O PROFETA E O MEDO DA PLATEIA

 

     Lá pelas onze horas, quase meia-noite, voltando de São Paulo para Campo Grande, tivemos a decepção de não poder embarcar no aeroporto de Congonhas. A empresa aérea informou que teríamos que prosseguir até Guarulhos de ônibus para o embarque em outra aeronave.

     Na fila encontrei um amigo e irmão de fé, o Manuel, cantor de hinos na igreja, sujeito educado e cristão. Falávamos sobre nossas atividades, jogando um pouco de conversa para acalmar os ânimos por aquele atraso já quase a meia-noite.

     No ônibus, agora lotado de passageiros para o traslado, o rádio estava ligado. O motorista ia fechar a porta, isolando-se dos demais, quando um moço, torcedor do São Paulo Futebol Clube, pediu:

     - Motorista, deixe a porta aberta que quero ouvir o jogo.

     Eu, corintiano roxo, brinquei irreverentemente:

     - Rapaz, nem ligue para isso. O Atlético vai fazer um gol de pênalti aos quarenta e três minutos do segundo tempo. Quem vai bater o pênalti é o Coelho.

     Coelho era um lateral do Corinthians e nessa minha profecia ia uma pequena vingança contra o são-paulino.

     E lá íamos nós, conversando com o Manuel, eis que uns quinze minutos depois, finalzinho do jogo, já perto de Guarulhos, o locutor emocionado, narrando o jogo, colocava na voz todo o êxtase de um bom jogo de futebol. E grita:

     - Pênalti! Pênalti para o Atlético Mineiro!

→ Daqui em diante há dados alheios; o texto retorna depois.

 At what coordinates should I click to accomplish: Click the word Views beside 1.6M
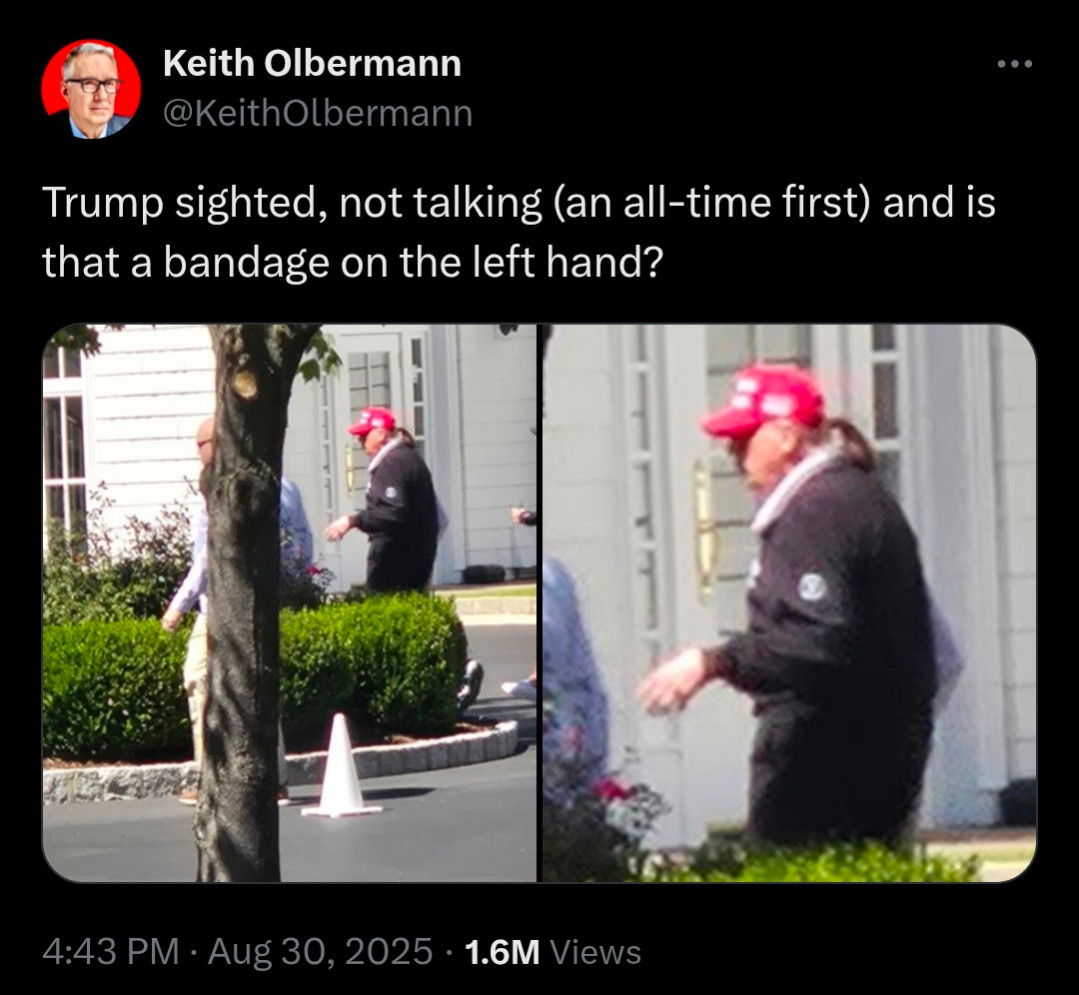tap(597, 952)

     Pasme o leitor: quarenta e três minutos do segundo tempo.

     Os passageiros do ônibus quedaram-se silentes. Ninguém podia acreditar na profecia, mas ela estava ali, cumprindo-se na frente de todos, ou melhor, diante dos ouvidos da galera.

     - Coelho coloca a bola na marca do pênalti! Vai bater. Disse o locutor.

     Eu era um profeta. Agora todos sabiam que eu era um profeta poderoso. Acertei a hora, o tipo de gol e o jogador que o faria.

     Tudo o que eu queria era me por em pé e olhar o rosto dos ouvintes, mas estava escuro. Os passageiros, o jovem são-paulino e o motorista estavam estupefatos.

     - Vai bater, dizia o locutor. É um enorme castigo para a equipe tricolor.

     - É um castigo merecido, disse o comentarista. O São Paulo perdeu muitos gols e parou no jogo.

     - Vai lá, Coelho, chutou... Defendeu Rogério Ceni.

   O ônibus todo pulou... pareceu-me que todos torciam pelo São Paulo. Não haveria ali corintianos e palmeirenses? O jovem torcedor quase me esganava e gritava. O ônibus havia virado um Estádio.

     O locutor explicava que Rogério Ceni, o goleiro do São Paulo, havia se adiantado. Jogadores, diretores, técnicos e a torcida do Atlético pressionavam o juiz. Voltaria ele atrás? Mandaria bater o pênalti novamente?

     Havia ainda uma esperança para o profeta, eu.

     O árbitro, porém, não voltou o lance. Não haveria gol do Coelho, de pênalti, aos quarenta e três minutos do segundo tempo.

     Ficou uma pergunta: por que todos haviam se virado contra mim? Eram todos torcedores do São Paulo? Não, não era isso. Ninguém quer conviver com um "profeta" que tenha poderes especiais, de vida ou morte, nem que seja em uma simples viagem de ônibus.

     E se o gol valesse e eu olhasse para alguém, dizendo:

     - Você vai morrer amanhã!

     Era muito poder para um homem só.

   Fato dito, contado e verdadeiro. Resta uma análise de como reagem as pessoas contra quem tem poderes de prever, ou mesmo quem sabe, poderes menores, talvez simplesmente a coragem de dizer a verdade.

     O leitor pode me perguntar:

     - Quem pode testemunhar isso para que eu saiba se é verdade?

     Pois é, o Manuel morreu, cantando um belo hino. Não tenho mais minha única testemunha.